Tuesday, August 22, 2006

OBX Quotes by NattyB

I just had to post these cause I wanted to share with all. I don't remember all of these quotes, I sorta remember some. After looking at pictures...it's slowly coming back. Thanks Natalie for sharing these with all of us.

~OBX Quotes 2006~

Do you want any sour patch kids? ~Nat
Do they have chicken on them?? ~Robby
Hey everybody! Check out the pool…it’s kinda freakin me out! ~Steve
That’s not a mosquito bite, that’s f*ed. ~John
I can’t get down.

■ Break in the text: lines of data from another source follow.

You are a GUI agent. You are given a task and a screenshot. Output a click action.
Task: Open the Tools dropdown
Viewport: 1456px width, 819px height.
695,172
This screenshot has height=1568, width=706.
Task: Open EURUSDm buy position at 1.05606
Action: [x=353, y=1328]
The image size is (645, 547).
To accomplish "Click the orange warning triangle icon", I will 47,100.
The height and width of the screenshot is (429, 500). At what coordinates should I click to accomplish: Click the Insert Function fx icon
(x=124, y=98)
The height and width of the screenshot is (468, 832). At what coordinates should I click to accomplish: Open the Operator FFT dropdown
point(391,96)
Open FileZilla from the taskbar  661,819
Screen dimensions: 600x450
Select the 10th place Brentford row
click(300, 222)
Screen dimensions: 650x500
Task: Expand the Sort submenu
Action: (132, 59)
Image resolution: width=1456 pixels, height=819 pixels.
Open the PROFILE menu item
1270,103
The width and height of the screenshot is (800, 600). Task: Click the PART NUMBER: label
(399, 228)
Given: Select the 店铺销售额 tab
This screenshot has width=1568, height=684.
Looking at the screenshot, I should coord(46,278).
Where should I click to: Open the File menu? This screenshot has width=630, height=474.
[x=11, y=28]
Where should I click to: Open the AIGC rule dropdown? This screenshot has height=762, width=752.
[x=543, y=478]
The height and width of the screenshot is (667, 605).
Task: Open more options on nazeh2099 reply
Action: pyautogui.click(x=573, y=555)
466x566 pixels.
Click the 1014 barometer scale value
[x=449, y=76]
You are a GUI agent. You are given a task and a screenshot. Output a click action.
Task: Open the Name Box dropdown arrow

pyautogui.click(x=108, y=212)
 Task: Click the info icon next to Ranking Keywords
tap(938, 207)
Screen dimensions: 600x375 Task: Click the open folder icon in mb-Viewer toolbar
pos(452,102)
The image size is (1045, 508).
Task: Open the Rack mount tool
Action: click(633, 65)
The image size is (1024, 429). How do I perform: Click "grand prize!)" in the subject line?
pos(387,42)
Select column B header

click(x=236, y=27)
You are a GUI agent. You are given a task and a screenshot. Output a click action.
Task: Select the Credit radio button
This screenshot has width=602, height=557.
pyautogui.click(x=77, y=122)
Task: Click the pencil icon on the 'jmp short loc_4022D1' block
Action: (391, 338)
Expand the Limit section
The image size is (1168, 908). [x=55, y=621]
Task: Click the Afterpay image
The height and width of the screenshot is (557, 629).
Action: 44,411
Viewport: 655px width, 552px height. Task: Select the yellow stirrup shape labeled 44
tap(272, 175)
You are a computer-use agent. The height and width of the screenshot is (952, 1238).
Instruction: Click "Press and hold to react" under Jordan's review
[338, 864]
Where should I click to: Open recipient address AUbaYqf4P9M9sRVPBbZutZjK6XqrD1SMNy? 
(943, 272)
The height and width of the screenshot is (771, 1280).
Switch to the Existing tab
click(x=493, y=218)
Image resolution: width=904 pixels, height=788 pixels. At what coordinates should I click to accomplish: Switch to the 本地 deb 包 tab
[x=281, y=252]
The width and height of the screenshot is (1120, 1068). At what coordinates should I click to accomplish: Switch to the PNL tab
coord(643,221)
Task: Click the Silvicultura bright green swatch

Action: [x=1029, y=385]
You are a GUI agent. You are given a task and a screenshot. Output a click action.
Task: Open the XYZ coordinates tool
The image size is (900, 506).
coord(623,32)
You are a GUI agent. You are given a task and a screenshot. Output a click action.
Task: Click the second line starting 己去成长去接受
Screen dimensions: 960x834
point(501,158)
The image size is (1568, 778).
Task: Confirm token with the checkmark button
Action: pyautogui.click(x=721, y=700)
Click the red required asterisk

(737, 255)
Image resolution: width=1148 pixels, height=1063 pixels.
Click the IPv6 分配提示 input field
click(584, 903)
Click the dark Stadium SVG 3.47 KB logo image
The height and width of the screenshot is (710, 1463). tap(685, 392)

I am stuck on the top bunk forever. ~Whit
We are well on our way to the 5000 beers I predicted for the week ~John
Molly really hates Thanksgiving. She knows it was founded on Pilgrims making fun of Native Americans ~Whit
In the words of Steve Burkett; ‘way to be dude’ ~Blake
Yeah you’d jump on the table too if you were being attacked from behind ~Soups
If you were being attacked from behind it had to be Travis ~Tim
It was my birthday present to myself; because I love me ~Soups
If I were a girl I’d be crying right now ~Blake
Was anybody else intimidated by that game where you throw the balls on rope? I couldn’t go to the bathroom for 2 hours! ~Uncle Jerry
Dane in, dine out ~Robby
I’m Jack Johnson, I know my chords ~Robby
Did you see that outside light go on? ~Jillsy
We call that lightening here in North Carolina ~Big Rob
Wait a minute, I hear something…that’s the f*ing ocean! ~Uncle Jerry
Don’t zoom in on me. Yes do, show me. ~Monte
1, 2, looove…no! Again! ~Monte
He’s singing in anticipation of losing a girl he’s never had ~Big Rob
I didn’t drive 900 miles to be picked on people. ~Soups
Why would Ashlee Simpson be on here? ~ Big Rob (Karaoke Revolution)
So you can practice singing off key ~ Uncle Jerry
Take a hit of my lyrical chronic ~John
Robby, when did you turn into a girl? ~Jillsy (Karaoke Revolution)
My beer pong partner is not going to marry my daughter. Robby? Yeah, you can marry Robby, I don’t care. ~Big Rob
He never shuts the door ~Carolyn
He shut it…he just didn’t lock it! ~Nate
I’ve been known to hit shit. If it’s a song I know ~Steve
I guarantee no one else at the Outer Banks is making a turkey right now. ~Big Rob (@ 2am)
I was the only one in the theater. Nobody’s comin in; I’m taking my pants off. ~Soups
I hear it gnawing on a Snickers that I had purchased ~John (the infamous mouse)
Chris, you are so gay ~Big Rob
You are! I’ve never seen your feminine side! ~Jillsy
I would cut off a finger to have this night on DVD. ~Blake
I had to get a fridge outta the beer. ~Soups
I love those two! They need to make more albums together. ~Robby (about Whit & John)
We were walking on the ocean...~Jillsy
Were you?? Are you Jesus Christ now? ~Robby
He really didn’t ‘take it easy’. ~Rob (Jackson Browne)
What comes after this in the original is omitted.